After one of the most-watched election campaigns, Theresa May was left clinging onto her role as Prime Minister.

Election ended in hung Parliament: Conservatives with 319 seats and Labour 261. Theresa May, despite losing her Commons majority, now intends to form government with DUP to ‘provide certainty’ and keep country ‘safe’

32 million votes out of a possible out of 46.9 million, had been counted witnessing this general election as the highest turnout of voters in 25 years.

Theresa May’s government ‘will carry on Brexit negotiations to the existing timetable’, as Jeremy Corbyn hails Labour’s ‘incredible result’ and calls for May to resign.

The Tories are eight seats short of the 326-figure needed to command a majority win, and are 12 seats worse off than before the election.

Combined, the Tories and the DUP’s 10 seats, would have 329 MPs in the Commons.

Meanwhile, Labour has said it is also ready to form a minority government of its own, after far exceeding expectations by picking up 29 seats in England, Wales and Scotland.

This election has been one of the most-contested in recent years. It’s seen record numbers of female MPs elected, as well as the first female Sikh MP Preet Gill – who’s held the Birmingham, Edgbaston seat for Labour with 24,124 votes.

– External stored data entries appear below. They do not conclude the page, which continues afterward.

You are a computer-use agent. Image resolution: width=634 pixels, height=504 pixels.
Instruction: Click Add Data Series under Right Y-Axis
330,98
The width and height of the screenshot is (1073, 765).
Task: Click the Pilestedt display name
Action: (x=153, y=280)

The figures point to a sharp increase in young voters adding their names to the register, with around two-thirds – 453,000 – of the new voters to sign up on deadline day aged between 18 and 34.

The number of voters this year is the highest since 33.6 million voted in 1992, when Conservative leader John Major made it four general election wins in a row for the Tories.

It is the highest level since the 1997 General Election.